Renewable Portfolio Standard
This could be the year that the economic wisdom of the 33% RPS requirement begins to be questioned.  The combination of a good hydro year, continued low natural gas prices and PG&E’s negotiated General Rate Case settlement will keep current electricity prices from getting out of hand and igniting a "ratepayer revolt."  However, the next RPS solicitation (expected in the first quarter of 2011) should result in a revised – and reduced – Market Price Referent (MPR) that will make more renewable projects appear uneconomic.  A couple more large RPS projects will fail, causing much hand-wringing and questioning of the RPS paradigm.  Some big solar projects will begin construction, but by the end of the year California will not yet lead the world in installed solar generation capacity (but could by the end of 2012).  PV prices will come down a bit for smaller projects (sweet spot likely to be 5-20 MW thanks to IOU purchase programs).  33% RPS may get adopted by legislature, though there will finally be some questioning of the cost, particularly as gas prices - and MPR - continue to remain low.  Success of RAM and PV programs combined with failures of large projects may cause some questioning of reliance on huge projects.  It is possible that IOUs will finally decide that RPS prices are too high and exercise right to say so, slowing RPS procurement, but that probably won’t happen this year.

RECs will finally be adopted, though 33% legislation could muddy waters.

Energy Storage
“New” storage technologies will get a boost from the CPUC’s recent rulemaking (R.10-12-007) but only in how much it's talked about.  Policy development may be driven somewhat by PG&E’s pumped storage application.  Battery storage coordinated with EV development could begin to gain some steam.

Utility Generation Projects
PG&E's Manzana project will get a favorable PD and be approved.  If it is not, the language regarding ratepayer-funded versus developer-funded risk may be a useful stone to hurl at the CPUC's hybrid resource development paradigm.

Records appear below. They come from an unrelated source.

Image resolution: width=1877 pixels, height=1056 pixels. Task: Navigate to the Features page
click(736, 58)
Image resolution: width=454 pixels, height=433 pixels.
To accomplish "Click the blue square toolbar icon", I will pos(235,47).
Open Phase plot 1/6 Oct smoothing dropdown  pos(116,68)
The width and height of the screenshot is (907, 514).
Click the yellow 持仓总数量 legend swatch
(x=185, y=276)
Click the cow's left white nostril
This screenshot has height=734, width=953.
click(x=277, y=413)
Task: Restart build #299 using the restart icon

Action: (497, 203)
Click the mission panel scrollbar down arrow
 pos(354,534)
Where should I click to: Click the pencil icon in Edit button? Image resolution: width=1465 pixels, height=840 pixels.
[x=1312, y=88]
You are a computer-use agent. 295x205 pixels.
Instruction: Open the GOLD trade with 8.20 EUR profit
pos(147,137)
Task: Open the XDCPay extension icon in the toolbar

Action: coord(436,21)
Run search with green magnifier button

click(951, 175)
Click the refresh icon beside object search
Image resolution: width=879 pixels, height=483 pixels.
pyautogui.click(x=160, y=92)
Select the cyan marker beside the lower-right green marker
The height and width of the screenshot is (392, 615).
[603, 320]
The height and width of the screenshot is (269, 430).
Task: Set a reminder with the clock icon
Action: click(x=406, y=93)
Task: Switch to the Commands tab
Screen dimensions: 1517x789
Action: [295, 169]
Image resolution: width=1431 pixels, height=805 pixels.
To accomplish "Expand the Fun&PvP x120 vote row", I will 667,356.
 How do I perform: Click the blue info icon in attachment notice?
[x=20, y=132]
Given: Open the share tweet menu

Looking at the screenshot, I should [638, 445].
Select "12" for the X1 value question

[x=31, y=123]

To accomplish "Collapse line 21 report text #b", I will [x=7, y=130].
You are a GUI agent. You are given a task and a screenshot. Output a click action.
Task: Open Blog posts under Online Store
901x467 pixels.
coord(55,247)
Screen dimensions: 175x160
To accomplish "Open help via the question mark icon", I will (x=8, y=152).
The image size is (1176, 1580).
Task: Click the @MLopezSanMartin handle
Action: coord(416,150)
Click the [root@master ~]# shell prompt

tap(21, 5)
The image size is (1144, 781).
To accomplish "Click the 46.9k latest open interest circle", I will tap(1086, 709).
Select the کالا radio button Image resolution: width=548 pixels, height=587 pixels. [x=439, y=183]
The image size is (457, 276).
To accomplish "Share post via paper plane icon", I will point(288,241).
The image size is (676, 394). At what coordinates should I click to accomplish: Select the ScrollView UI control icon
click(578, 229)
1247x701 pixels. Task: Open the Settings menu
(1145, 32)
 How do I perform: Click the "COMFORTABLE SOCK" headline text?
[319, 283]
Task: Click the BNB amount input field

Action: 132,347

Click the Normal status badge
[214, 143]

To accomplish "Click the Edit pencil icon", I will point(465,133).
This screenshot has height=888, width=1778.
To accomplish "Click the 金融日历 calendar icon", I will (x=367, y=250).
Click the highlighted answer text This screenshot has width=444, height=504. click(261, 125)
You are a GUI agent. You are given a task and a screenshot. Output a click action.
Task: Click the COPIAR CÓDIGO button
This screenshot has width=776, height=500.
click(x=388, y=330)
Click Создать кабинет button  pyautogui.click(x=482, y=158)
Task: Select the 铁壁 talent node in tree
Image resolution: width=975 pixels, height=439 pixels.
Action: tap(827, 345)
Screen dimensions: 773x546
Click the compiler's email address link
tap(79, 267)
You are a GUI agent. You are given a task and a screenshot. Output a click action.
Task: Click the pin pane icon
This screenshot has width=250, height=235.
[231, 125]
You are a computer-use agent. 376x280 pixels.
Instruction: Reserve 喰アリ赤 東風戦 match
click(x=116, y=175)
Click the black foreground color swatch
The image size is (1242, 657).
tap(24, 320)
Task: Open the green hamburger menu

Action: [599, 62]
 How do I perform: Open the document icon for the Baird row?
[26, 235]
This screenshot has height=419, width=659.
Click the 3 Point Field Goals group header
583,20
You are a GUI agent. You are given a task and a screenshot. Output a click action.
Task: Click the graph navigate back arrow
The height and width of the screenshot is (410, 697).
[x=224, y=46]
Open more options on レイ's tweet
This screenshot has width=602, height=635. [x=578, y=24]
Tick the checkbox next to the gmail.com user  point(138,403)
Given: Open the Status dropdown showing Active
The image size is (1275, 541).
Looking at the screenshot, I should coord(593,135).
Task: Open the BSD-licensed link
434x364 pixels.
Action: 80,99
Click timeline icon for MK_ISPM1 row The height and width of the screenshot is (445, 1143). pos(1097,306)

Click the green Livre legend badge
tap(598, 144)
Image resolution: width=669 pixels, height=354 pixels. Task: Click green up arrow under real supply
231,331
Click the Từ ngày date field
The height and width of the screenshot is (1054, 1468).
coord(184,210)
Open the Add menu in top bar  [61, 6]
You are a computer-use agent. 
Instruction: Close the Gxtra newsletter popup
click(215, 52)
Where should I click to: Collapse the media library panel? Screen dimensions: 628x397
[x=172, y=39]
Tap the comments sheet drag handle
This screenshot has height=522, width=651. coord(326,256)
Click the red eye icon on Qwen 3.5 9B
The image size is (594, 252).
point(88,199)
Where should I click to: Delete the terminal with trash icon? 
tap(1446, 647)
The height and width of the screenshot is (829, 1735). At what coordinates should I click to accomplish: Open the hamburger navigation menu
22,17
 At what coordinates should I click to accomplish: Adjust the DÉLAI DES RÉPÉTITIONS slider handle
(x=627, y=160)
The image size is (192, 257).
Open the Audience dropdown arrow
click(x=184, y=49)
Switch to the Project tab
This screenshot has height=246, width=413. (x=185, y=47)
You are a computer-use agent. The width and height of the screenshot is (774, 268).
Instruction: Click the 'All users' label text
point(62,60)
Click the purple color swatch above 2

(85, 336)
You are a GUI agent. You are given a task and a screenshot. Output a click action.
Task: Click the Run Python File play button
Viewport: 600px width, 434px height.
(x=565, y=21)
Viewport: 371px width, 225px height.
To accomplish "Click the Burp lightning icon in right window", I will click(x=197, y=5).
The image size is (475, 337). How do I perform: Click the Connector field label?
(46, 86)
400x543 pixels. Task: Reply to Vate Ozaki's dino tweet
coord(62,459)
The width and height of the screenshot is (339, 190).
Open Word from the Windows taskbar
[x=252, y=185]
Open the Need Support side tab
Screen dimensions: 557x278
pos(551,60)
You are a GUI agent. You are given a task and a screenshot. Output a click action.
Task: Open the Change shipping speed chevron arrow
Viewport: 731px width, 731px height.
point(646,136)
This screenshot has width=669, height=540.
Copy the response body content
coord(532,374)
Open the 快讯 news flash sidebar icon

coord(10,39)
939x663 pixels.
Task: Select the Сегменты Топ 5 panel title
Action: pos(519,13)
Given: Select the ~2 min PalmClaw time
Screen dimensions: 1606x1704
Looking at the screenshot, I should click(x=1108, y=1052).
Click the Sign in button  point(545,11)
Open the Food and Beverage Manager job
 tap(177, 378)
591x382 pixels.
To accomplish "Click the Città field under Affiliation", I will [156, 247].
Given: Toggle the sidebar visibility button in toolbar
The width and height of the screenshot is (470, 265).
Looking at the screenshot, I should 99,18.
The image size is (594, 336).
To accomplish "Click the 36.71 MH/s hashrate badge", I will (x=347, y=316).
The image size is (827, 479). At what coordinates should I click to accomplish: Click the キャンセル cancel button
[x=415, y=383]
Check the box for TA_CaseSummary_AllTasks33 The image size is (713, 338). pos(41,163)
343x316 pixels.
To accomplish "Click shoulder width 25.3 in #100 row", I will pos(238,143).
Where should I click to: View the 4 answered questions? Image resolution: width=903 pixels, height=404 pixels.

SCE will get to build peaker in Oxnard.

CPUC Transmission Authorization
Questions will begin to arise about need for transmission projects as more huge RPS projects get cancelled anticipated delay in transmission development as projects look for ways to start building.

The CEC Infrastructure assessment will turn into a typical CEC activity - interesting but of minimal policy impact.  It will likely make use of information available from other sources and conclude that transmission is needed to access renewables.

The number AFC cases under consideration will be significantly reduced as the rush for ARRA funding ends.  Expect no more than 6 or so active projects once moribund projects are removed.  Several solar thermal projects with PPAs will need to either begin the siting process, convert to PV or fade away.

The CAISO is in the process of moving into its new headquarters which should keep it fairly internally focused during January.  They can expect some push back on the 2011 Transmission Planning Process, with questions about transmission projects included/excluded.  Expect some changes to the transmission plan as RPS projects rise and fall over the year.  It will become more and more obvious that out of state RPS projects likely to be more cost-effective and feasible than reliance on in-state resources.  If the legislature once again passes 33% RPS legislation that focuses on resources in California, it will further hamper the IOUs meeting the RPS requirement and may kick off the “it’s too expensive” argument.  Issue of WEC-wide balancing market likely to increase in importance, though implementation will be slow.

[1] The CEC issued a revised Short-Term Demand Forecast that estimates the CAISO peak demand will be some 2,400 to 2,700 MW below the 2009 forecast.  Current forecast values are comparable to the forecast in the 2006 LTPP decision (D.07-12-052).